Carol and Quinten Crossland say they will never come to terms with the shock of losing their “smart, much-loved” son Richard, who was found dead in January last year after police had to break into his flat at Beamsley House, Shipley.

They spoke out after a Coroner yesterday recorded an open verdict into the 23-year-old laboratory assistant’s death.

The inquest in Bradford heard that although Richard had died from poisoning caused by mercury he had taken from his workplace, he also had levels of a drug called Phenazepam in his system which he had legally obtained from a company in Hong Kong.

His parents, who live in Harden, blame the drug, which is illegal in the UK, for destroying the son they knew.

Mr Crossland said he and his wife had known nothing about it until it was too late and had later found records of regular Internet purchases on his credit card statements.

They believe the substance, supposed to relieve anxiety, made him paranoid and his problems worse.

Mrs Crossland said: “Tragically, he never confided in us about how he was attempting to self-medicate using drugs bought legally from foreign countries over the Internet.

“Maybe he couldn’t admit to himself that he had a problem or thought he had found a way to cope and was in control. We will never know for sure but we do know that in the end these drugs destroyed the Richard that we knew and loved and have left us devastated.”

Now the couple are urging anyone tempted to self-medicate via the internet or who is suffering from depression or low self-esteem to talk about it to friends or family and to ask for help instead.

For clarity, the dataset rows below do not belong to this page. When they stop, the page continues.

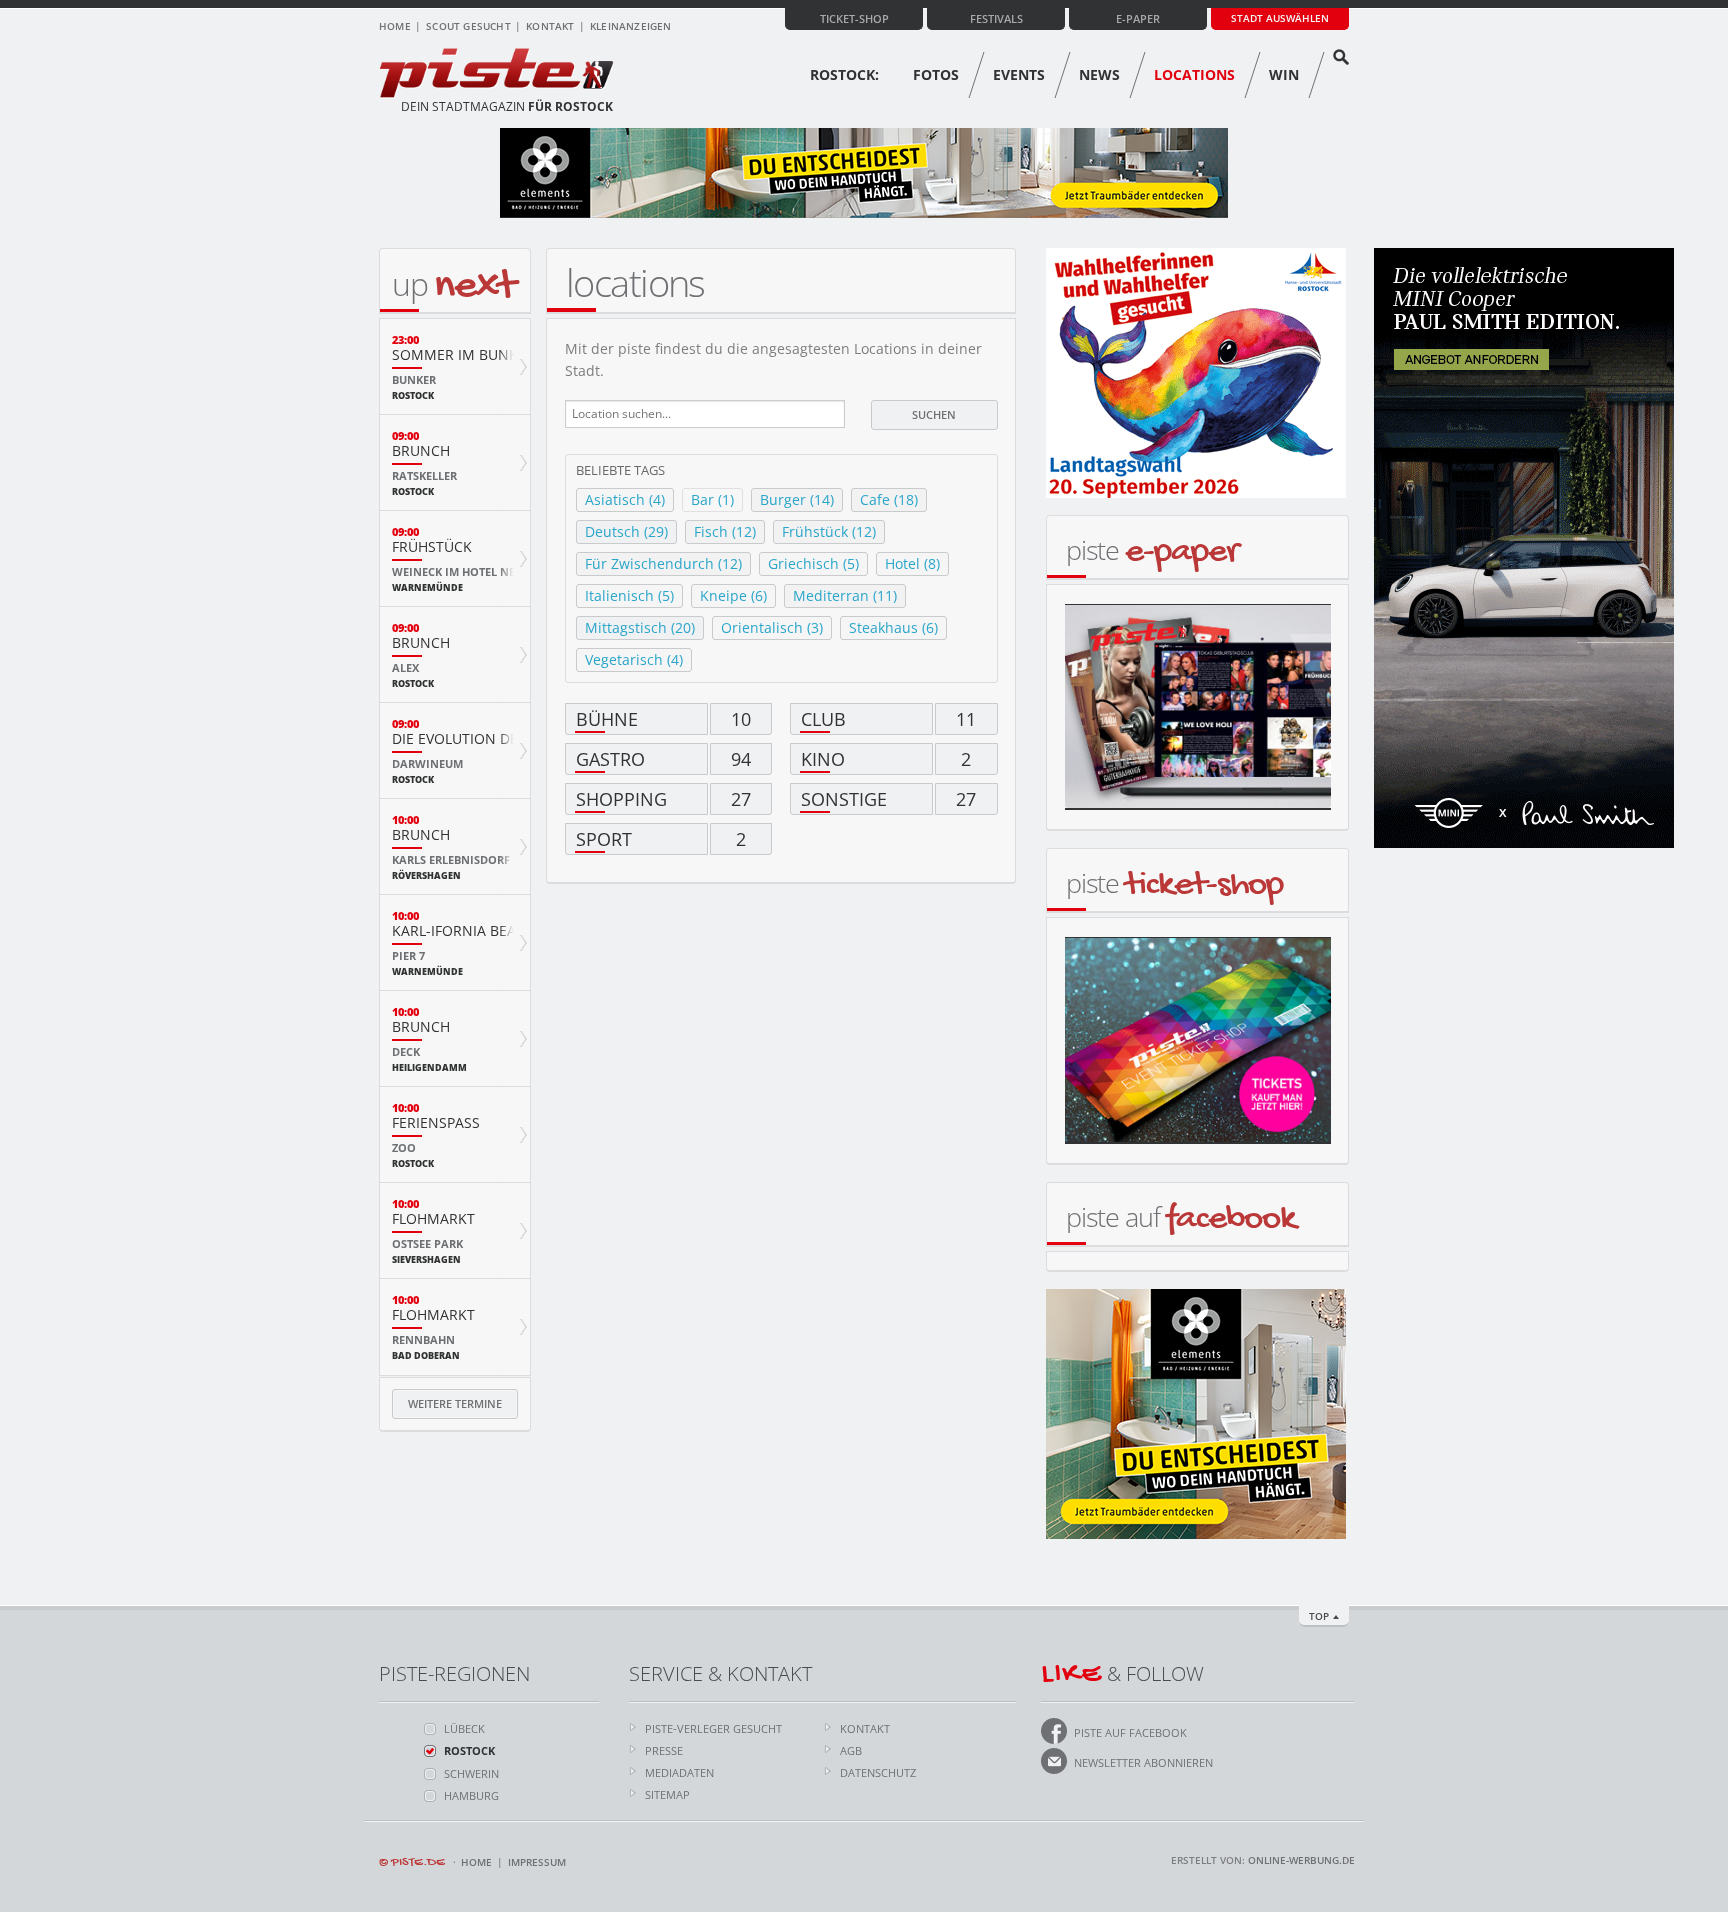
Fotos (936, 74)
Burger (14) (797, 499)
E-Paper (1138, 18)
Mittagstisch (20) (640, 627)
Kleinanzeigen (631, 26)
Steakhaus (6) (893, 627)
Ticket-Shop (854, 18)
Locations (1194, 74)
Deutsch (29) (626, 531)
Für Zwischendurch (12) (663, 563)
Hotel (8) (912, 563)
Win (1284, 74)
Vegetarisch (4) (634, 659)
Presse (664, 1750)
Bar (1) (712, 499)
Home (395, 26)
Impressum (537, 1862)
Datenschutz (878, 1772)
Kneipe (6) (733, 595)
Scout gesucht (468, 26)
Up (453, 283)
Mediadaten (679, 1772)
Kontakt (550, 26)
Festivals (996, 18)
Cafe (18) (889, 499)
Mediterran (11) (845, 595)
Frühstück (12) (829, 531)
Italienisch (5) (629, 595)
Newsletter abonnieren (1143, 1762)
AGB (851, 1750)
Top (1319, 1616)
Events (1019, 74)
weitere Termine (455, 1403)
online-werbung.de (1301, 1860)
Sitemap (667, 1794)
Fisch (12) (725, 531)
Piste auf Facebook (1130, 1732)
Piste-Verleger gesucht (713, 1728)
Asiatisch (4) (625, 499)
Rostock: (844, 74)
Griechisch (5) (813, 563)
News (1099, 74)
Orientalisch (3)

“People need to know about the dangers of buying self-medicating drugs on the internet and parents need to be aware,” Mr Crossland said.

Pathologist Dr Karen Ramsen told the inquest although the Phenazepam had not been “the main problem”, it was known to be a “very, very powerful” legal high with side-effects that could change people’s perceptions.

During the inquest Mr Crossland’s boss William McKenzie said no-one had been aware at the time that any mercury had gone missing from Purification Products in Shipley.

He said Mr Crossland had been acting “a bit strange” and agitated and was sent home to sort himself out on January 13 – the day before he died.

However, it was Mr Crossland's father the day after who called police to the flat because Richard had not turned up to meet the rest of his family for a party.